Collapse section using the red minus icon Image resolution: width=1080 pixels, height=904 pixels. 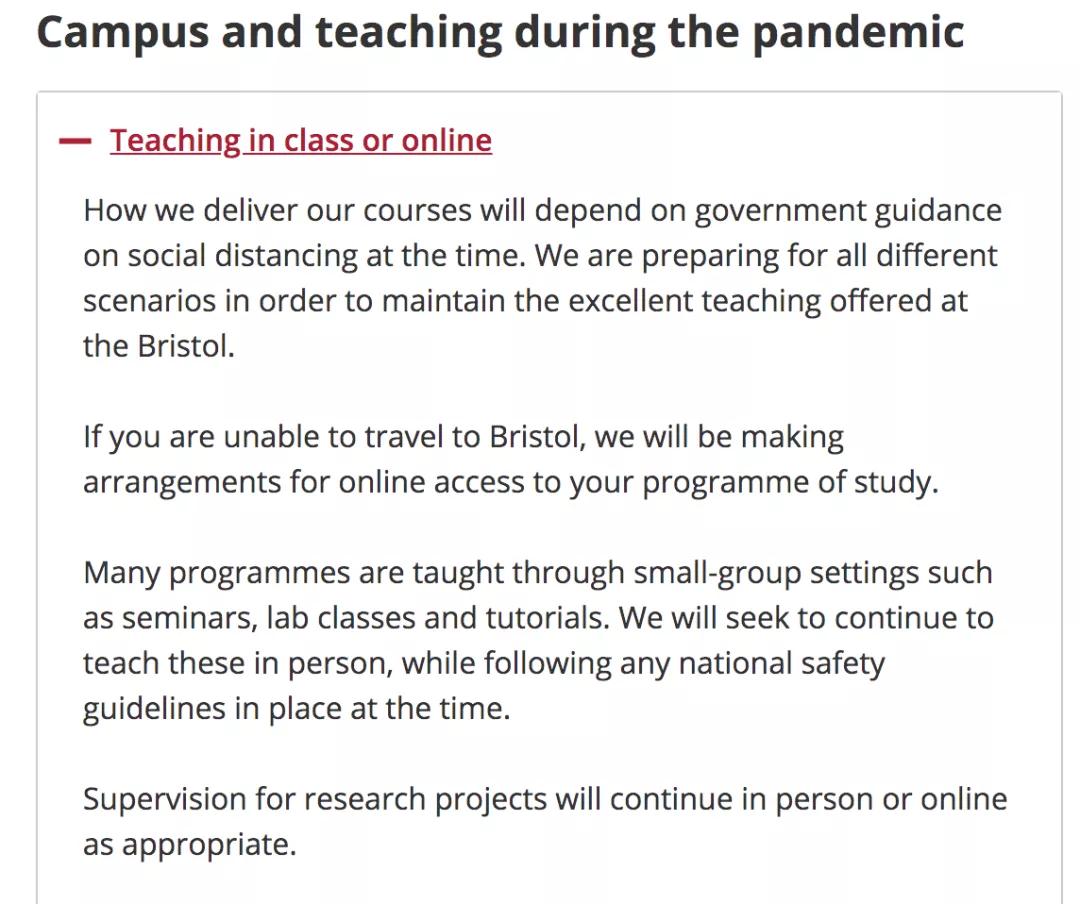click(75, 141)
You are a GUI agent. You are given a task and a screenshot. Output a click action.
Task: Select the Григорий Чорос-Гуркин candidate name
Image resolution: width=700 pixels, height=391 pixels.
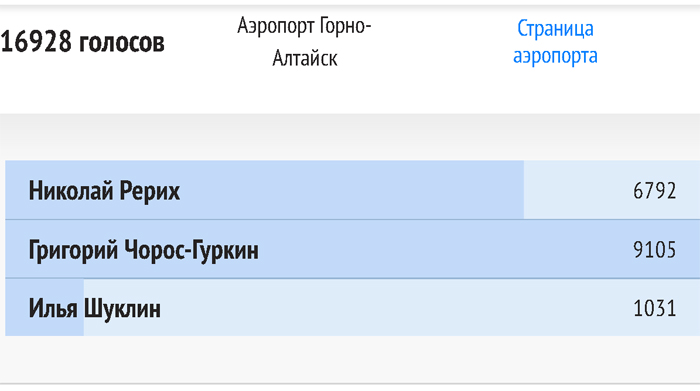143,250
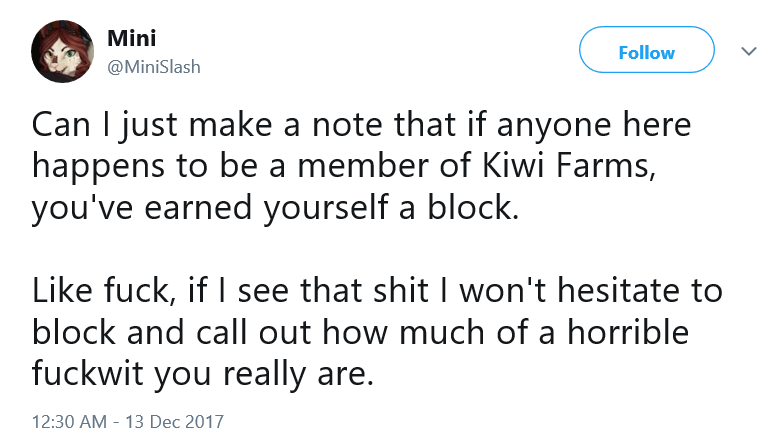Image resolution: width=783 pixels, height=446 pixels.
Task: Follow the @MiniSlash account
Action: point(647,50)
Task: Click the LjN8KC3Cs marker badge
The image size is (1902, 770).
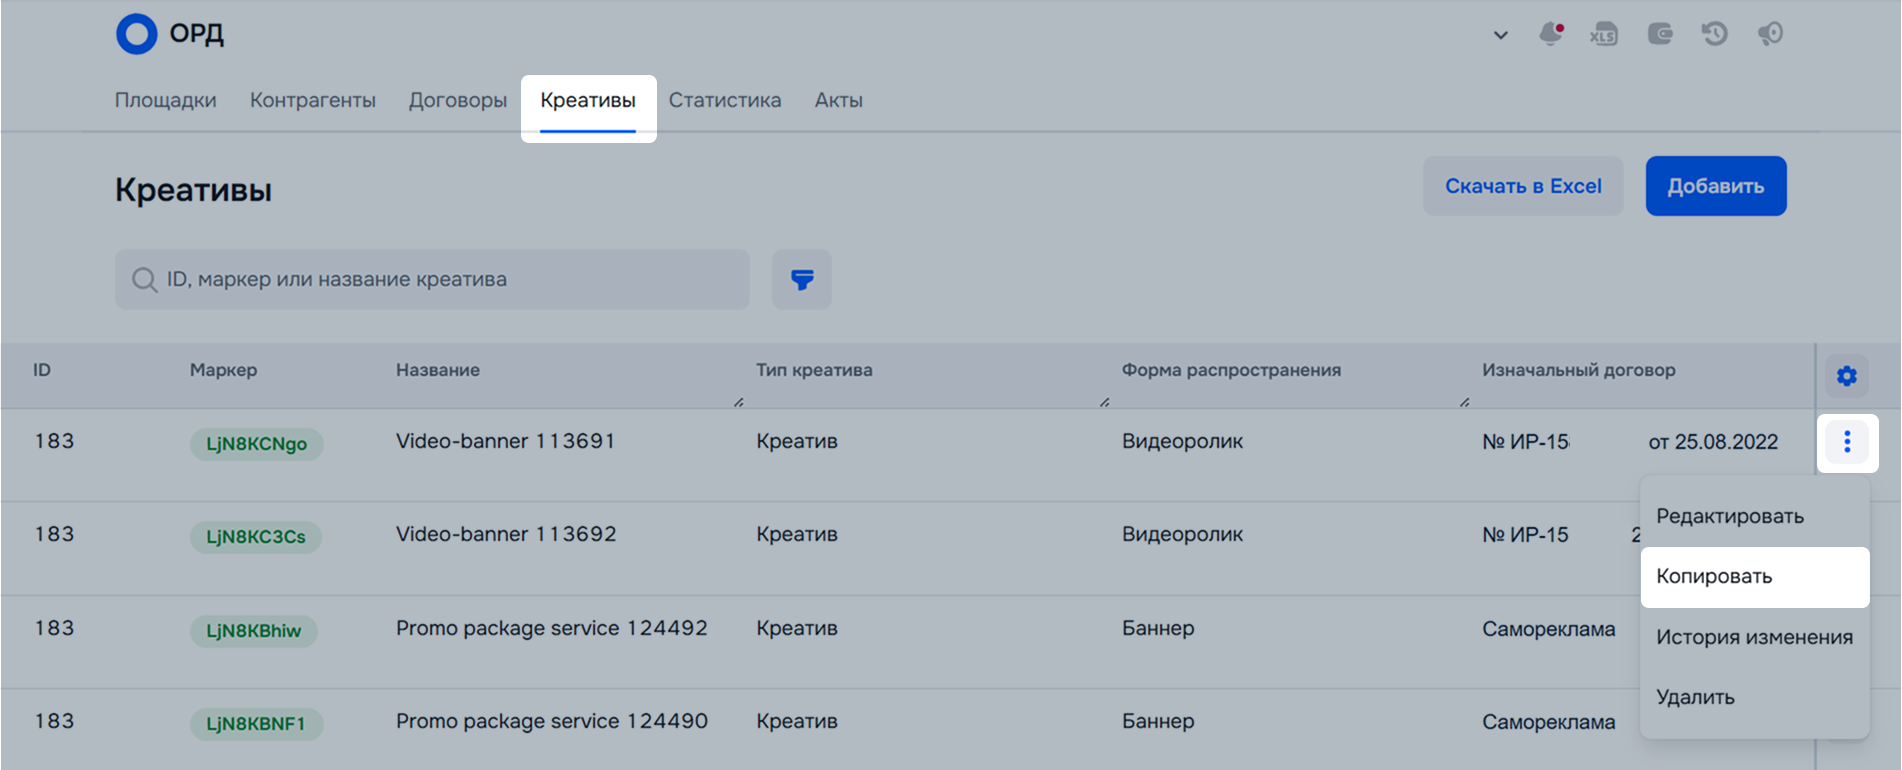Action: pyautogui.click(x=256, y=537)
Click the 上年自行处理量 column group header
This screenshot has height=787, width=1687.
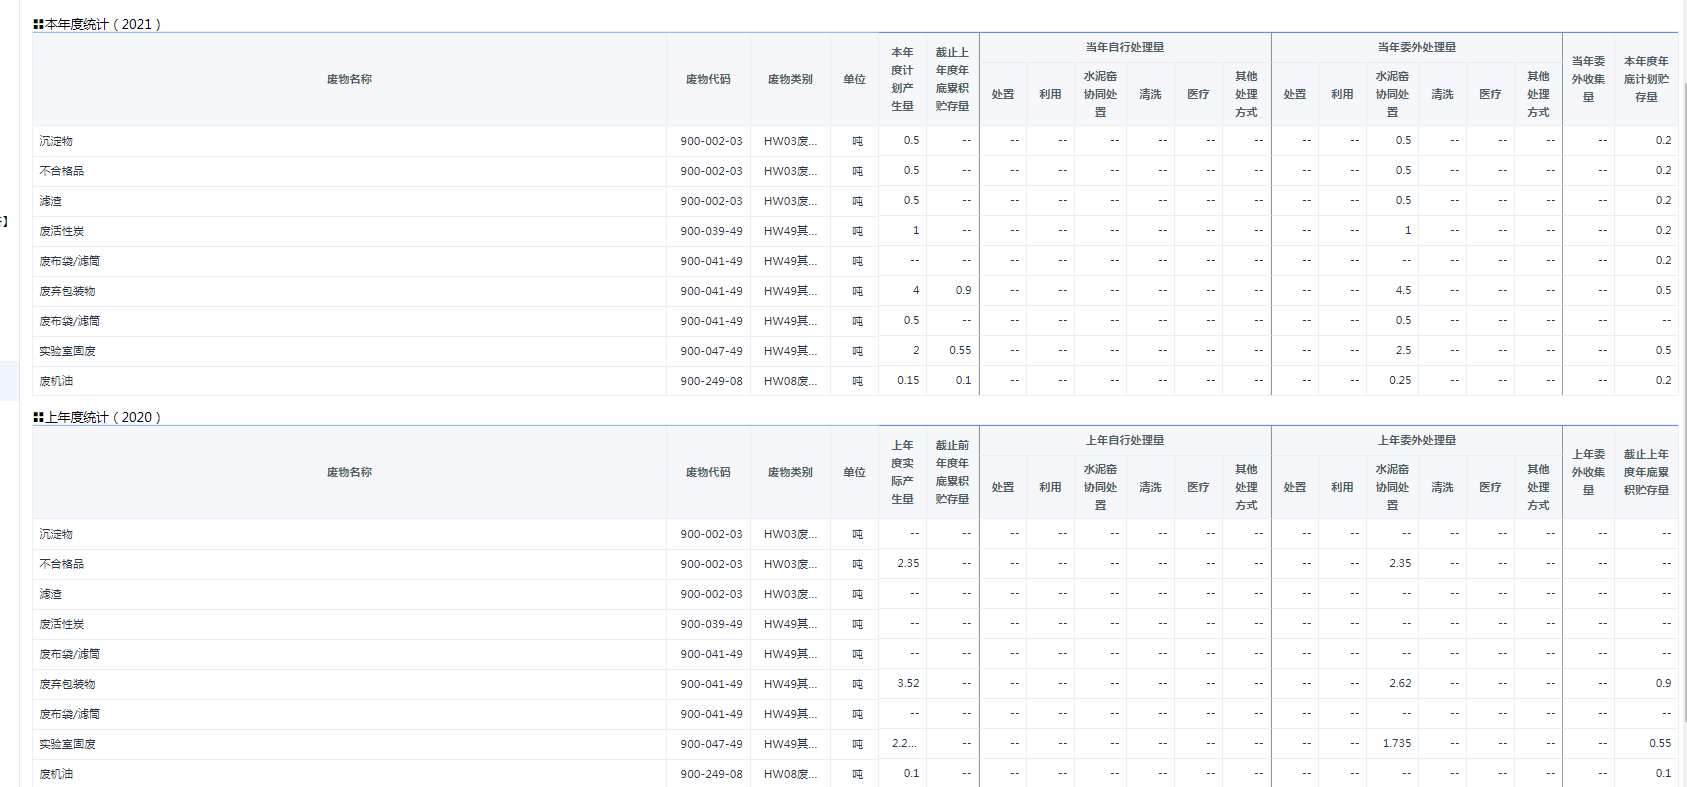tap(1124, 440)
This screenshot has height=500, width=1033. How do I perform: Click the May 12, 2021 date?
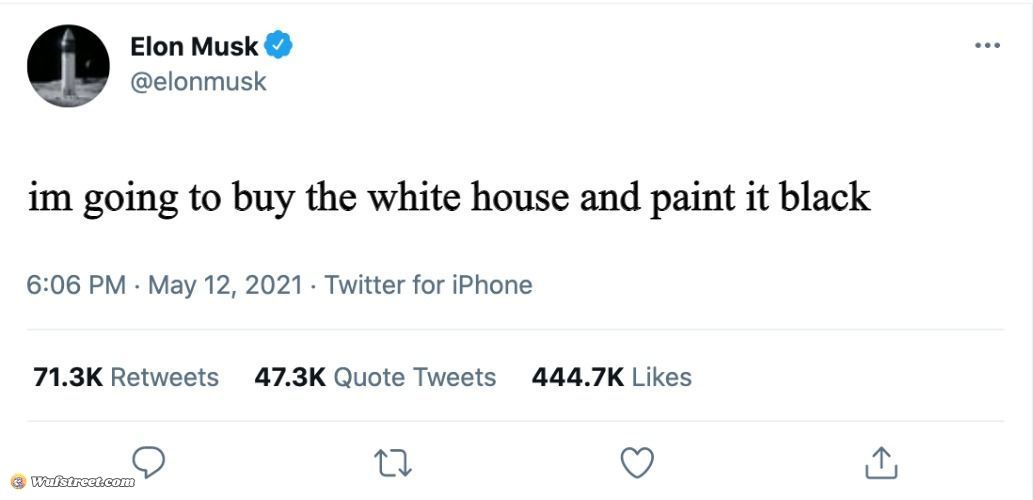pos(225,285)
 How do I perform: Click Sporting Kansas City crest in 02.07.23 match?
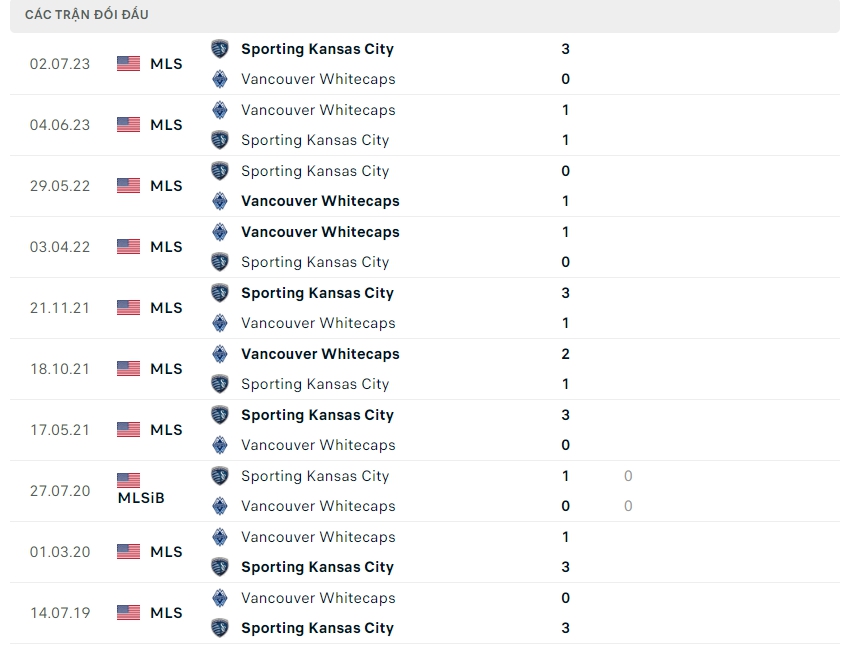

---+---

Lines from the one holding "Click the 上年自行处理量 column group header" to the end of the data, both ends included, are to be given again exactly; no pictures belong in the copy.

Click the 上年自行处理量 column group header
This screenshot has height=787, width=1687.
tap(1124, 440)
This screenshot has height=500, width=1033. How do I perform: Click the May 12, 2021 date?
pos(225,285)
 How do I perform: Click Sporting Kansas City crest in 02.07.23 match?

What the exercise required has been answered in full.